The review revealed that services need to offer personalized, person-centered assistance, which also includes psychosocial aspects and the narratives and life contexts of the older adults, with special attention to transition care and preventing loneliness among frail older adults. It was also observed that, for the frail older person in the community, it is necessary to improve communication, considering the choices based on the interests of this public. Thus, attention should be paid to the fact that the meaning of life for this population also focuses on communication, and so an ethical posture in caring for the frail older person involves listening to such individuals.
The articles examined in this study reflected the lack of consensus regarding the measurement of frailty. The publications are concentrated in developed countries which have been experiencing the aging process for a longer time, thus focusing on the greater challenges in developing countries. The demand for care for the frail older population is emphasized in the articles that comprised this review, an increasingly important perspective in the current scenario in society. A review of related topics, such as the analysis of interventions with frail older adults in the community, is suggested.

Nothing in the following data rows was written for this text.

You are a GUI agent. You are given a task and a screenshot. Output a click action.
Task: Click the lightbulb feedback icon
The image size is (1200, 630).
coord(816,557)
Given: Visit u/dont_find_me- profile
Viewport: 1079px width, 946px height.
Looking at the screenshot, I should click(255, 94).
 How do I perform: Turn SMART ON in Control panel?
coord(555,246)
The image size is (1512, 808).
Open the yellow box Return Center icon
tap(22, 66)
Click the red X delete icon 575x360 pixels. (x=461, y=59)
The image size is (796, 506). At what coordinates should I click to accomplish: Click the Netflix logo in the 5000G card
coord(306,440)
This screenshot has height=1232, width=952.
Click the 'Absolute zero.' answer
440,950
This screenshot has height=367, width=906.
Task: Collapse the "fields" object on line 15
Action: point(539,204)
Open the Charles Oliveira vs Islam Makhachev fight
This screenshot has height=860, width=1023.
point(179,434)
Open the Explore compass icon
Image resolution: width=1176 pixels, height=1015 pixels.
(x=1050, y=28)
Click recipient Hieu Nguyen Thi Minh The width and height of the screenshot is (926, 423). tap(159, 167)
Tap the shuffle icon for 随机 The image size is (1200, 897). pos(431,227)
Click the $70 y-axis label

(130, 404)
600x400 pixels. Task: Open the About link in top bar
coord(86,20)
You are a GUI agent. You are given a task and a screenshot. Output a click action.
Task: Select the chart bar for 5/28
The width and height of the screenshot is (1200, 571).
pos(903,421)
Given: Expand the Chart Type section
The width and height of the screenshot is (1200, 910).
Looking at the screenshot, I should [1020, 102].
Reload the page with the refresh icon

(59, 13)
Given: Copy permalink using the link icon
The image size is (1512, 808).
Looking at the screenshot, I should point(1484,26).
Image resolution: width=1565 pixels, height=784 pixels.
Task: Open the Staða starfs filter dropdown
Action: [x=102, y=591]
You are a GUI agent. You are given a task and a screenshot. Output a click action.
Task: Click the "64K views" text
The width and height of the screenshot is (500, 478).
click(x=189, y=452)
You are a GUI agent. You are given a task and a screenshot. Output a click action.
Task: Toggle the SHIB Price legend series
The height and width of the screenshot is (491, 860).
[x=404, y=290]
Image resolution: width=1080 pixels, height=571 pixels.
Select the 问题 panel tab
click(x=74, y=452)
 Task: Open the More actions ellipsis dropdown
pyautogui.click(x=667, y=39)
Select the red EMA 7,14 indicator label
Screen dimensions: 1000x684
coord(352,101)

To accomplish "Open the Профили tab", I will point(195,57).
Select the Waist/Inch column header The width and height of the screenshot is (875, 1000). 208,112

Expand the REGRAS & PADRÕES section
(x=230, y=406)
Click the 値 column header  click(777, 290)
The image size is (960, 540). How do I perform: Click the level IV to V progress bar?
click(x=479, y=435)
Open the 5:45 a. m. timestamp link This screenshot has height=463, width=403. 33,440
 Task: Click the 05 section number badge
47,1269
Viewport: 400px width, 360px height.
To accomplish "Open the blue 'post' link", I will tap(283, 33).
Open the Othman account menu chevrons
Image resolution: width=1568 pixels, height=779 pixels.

The current knowledge if care for the frail older person from the perspective of care recipients in the community supports decisions and improvements that favor the quality of life of this population. In this way, health professionals and public policies can carry out actions in line with the needs of this public. Furthermore, the meanings and senses of the experiences of frailty and care influence the way older adults perceive and act when dealing with this process, in order to achieve comprehensive care and ensure the quality of life of this population.